There has been a lot of talk by some of the critics of the Google Books Settlement (GBS) about how it gives Google a monopoly on orphan works. But most of the commentators who have talked about orphan works and the Google settlement are sloppy in their language. In this post, I want to clarify the language and then make a stab at some numbers.
There are two sets of books governed by the settlement. First, there are the in-copyright but out of print books whose rights holders sign up with Google. We can call these "active rights holders." Second, there are the in-copyright but out-of-print books whose authors do not register with Google or the Books Rights Registry: the "inactive rights holders."
Some like to call this second group "orphan works," but that is wrong. This latter group actually consists of two separate groups. First, there are rights holders who could be easily located but who have chosen not to sign up with the Registry. Foreign authors whose works are normally protected by their national reproduction rights organization come readily to mind. I suspect that many could not conceive that their works could be used without their explicit permission and so see no need to register. Others may not learn of the settlement in spite of Google's advertising campaign. Because these authors could be easily identified and located, however, their works are not orphan works. The other portion of the "inactive rights holders" subset are the true orphan works: works whose copyright owners either cannot be located either because they cannot be identified or because their whereabouts are unknown.

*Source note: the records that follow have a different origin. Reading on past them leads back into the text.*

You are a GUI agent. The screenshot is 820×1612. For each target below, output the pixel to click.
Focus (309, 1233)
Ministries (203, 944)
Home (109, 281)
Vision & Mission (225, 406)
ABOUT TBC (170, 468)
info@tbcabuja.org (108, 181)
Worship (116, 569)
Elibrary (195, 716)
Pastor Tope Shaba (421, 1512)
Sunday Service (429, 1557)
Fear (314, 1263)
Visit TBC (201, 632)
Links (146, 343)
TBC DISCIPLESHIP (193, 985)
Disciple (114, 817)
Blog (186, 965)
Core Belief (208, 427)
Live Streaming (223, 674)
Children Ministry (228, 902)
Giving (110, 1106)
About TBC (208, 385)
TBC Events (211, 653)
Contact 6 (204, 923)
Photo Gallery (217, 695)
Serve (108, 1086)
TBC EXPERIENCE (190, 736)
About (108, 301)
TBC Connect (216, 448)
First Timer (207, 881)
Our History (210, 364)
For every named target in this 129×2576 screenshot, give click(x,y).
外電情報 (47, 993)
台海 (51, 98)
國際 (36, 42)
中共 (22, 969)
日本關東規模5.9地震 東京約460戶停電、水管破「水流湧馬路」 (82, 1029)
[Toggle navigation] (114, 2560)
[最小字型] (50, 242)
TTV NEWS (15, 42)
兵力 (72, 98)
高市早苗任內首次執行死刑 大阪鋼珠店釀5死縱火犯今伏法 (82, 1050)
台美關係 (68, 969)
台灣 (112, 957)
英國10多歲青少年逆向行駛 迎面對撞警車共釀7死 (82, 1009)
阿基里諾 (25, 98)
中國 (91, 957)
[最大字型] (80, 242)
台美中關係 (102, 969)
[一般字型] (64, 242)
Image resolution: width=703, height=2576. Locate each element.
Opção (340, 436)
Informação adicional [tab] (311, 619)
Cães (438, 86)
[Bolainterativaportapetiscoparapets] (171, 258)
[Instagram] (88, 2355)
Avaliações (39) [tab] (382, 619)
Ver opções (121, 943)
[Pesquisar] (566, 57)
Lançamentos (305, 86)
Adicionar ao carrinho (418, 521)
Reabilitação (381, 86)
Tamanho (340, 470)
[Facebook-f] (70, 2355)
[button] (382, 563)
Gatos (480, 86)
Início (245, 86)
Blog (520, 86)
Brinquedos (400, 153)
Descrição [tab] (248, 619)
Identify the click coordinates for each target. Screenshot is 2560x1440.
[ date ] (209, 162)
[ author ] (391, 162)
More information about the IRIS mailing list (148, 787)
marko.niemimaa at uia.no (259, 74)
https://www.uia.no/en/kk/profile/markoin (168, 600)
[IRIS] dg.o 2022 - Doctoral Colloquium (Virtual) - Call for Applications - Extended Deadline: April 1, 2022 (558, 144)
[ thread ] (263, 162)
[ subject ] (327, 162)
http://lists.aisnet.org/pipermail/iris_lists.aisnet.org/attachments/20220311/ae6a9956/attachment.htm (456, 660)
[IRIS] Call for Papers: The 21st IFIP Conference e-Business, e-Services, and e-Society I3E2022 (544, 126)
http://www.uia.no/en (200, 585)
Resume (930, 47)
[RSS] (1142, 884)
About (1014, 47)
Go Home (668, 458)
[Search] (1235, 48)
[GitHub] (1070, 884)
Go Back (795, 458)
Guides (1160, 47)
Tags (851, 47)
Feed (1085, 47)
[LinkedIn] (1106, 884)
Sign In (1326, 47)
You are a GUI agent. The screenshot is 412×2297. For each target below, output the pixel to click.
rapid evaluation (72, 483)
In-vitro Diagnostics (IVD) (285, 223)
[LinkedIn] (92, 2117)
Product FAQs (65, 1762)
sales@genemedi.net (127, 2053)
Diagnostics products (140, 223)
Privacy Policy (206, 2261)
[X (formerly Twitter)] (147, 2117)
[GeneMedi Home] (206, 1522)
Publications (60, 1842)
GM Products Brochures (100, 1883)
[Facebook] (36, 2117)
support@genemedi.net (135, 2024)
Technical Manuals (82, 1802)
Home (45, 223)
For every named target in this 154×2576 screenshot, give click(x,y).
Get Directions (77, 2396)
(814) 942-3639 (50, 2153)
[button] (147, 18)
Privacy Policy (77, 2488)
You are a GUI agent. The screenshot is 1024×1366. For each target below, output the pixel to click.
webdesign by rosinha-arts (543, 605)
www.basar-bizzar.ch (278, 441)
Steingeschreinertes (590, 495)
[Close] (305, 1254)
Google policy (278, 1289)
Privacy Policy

The scope of the orphan works problem
Trying to come up with numbers is a very challenging task, but here is a quick attempt to get some ballpark figures. First, we need to look at the potential scope of Google's database. The Lavoie article on the Google 5 said that WorldCat contained 32 million print book records in 2005. I think that number is too high because we know that there is a tremendous amount of duplication in WorldCat, but let's use it as the outside potential limits of the Google database. Bowker's Global Books in Print reports 18.5 million book items in print, which leaves 13.5 million titles that are out-of-print. (Since that is a current figure and would include books published between 2005 and 2009, it is probably too high - but I also suspect that there are many in-print foreign titles that are not included. Let's use it.)
Lavoie reported that there were 5.4 million titles that were out of copyright (pre-1923), so we are left with roughly 8 million titles that are potentially in copyright but out of print. (Some of these would be American works that have not had their copyright renewed and hence are in the public domain, but I think the number could only be 150,000 1.7 million at most, and so I am going to ignore that).
[UPDATE: So I got a good question about the number of works that might have entered the public domain that pointed out that my original number is wrong. Here is my thinking: of the 8 million books, half are in English (following WorldCat numbers) and hence are likely to be American works. (I won't worry about books published only in England.) Of those 4 million, 63% according to Lavoie are after 1963, and still protected by copyright. That leaves 1.9 million works published between 1923 and 1964. A 1961 copyright study suggested that maybe 9% of these works were renewed and still protected by copyright, though recent work by Michigan indicates that 41% of the works are still protected by copyright. If we assume 90% are public domain, then 1.7 million works are public domain. If 59% are PD, then 1.1 million are PD. Let's call it 1.5 million - and the number of in-copyright but out of print works should drop from 8 million to 6.5 million.]
So we are talking about 8 [6.5] million works published since 1923 that are in copyright but out of print. Of those, how many are going to have inactive rights holders? What percentage of authors are going to register with Google, and what percentage will ignore the call? Or if we look another way - what percentage of these works are true orphans?
Denise Troll Covey's numbers might provide some guidance. In CMU's random trial, she was unable to locate 21% of publishers. (There random sample was not limited to out-of-print books, so the percentage might actually be too low.) If we assume that number would hold on the 8 [6.5] million, that would mean that we have about 1.7 [1.4] million true orphan works in the total database of 13.5  million. (That number might actually be smaller since some rights holders other than publishers might come forward via the settlement.) The remaining 11.8 [10.6 ] million books would either have rights holders who registered with Google or who choose not to register.
Even with orphan works legislation, these works would not be eligible for inclusion in a digitized books database since they are not true orphans. The Google Books settlement is the only way to get cost-effective access to them.
What we need in the settlement is a compulsory license that would allow anyone to license the use of a work maintained by a non-active rights holders, and not just orphan works.